This repository contains an analysis and implementation of portfolio allocation strategies within the S&P 500 investment universe.
- The project analyzes sector and factor indices of the S&P 500, focusing on portfolio construction and quantitative evaluation of strategies.
- Historical data includes prices and market capitalizations of 11 sector indices and 5 factor indices.
- Key metrics include Sharpe Ratio, volatility, maximum drawdown, and diversification ratio.
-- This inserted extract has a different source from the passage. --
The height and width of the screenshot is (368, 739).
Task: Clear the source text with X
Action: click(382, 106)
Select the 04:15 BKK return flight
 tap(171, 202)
- Markowitz Efficient Frontier:
- Computed portfolios with Minimum Variance and Maximum Sharpe Ratio.
- Enhanced Constraints:
- Custom constraints for sector weights to manage risk and diversification.
- Resampled Frontiers:
- Used Monte Carlo simulations to improve robustness under dynamic market conditions.
- Black-Litterman Model:
- Incorporated investor views into the Markowitz framework for stable allocations.
- Alternative Optimization:
- Portfolios optimized for diversification (entropy, diversification ratio) and VaR-modified Sharpe Ratio.
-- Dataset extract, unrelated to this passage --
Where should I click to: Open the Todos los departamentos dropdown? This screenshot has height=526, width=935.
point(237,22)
- Portfolios maximizing the Sharpe Ratio showed high returns but increased concentration in sectors like Information Technology and Momentum.
- Minimum Variance portfolios offered more stability, ideal for risk-averse investors.
- Resampling and advanced models, such as Black-Litterman, improved adaptability to real-world data.
This project was completed as part of the Computational Finance course.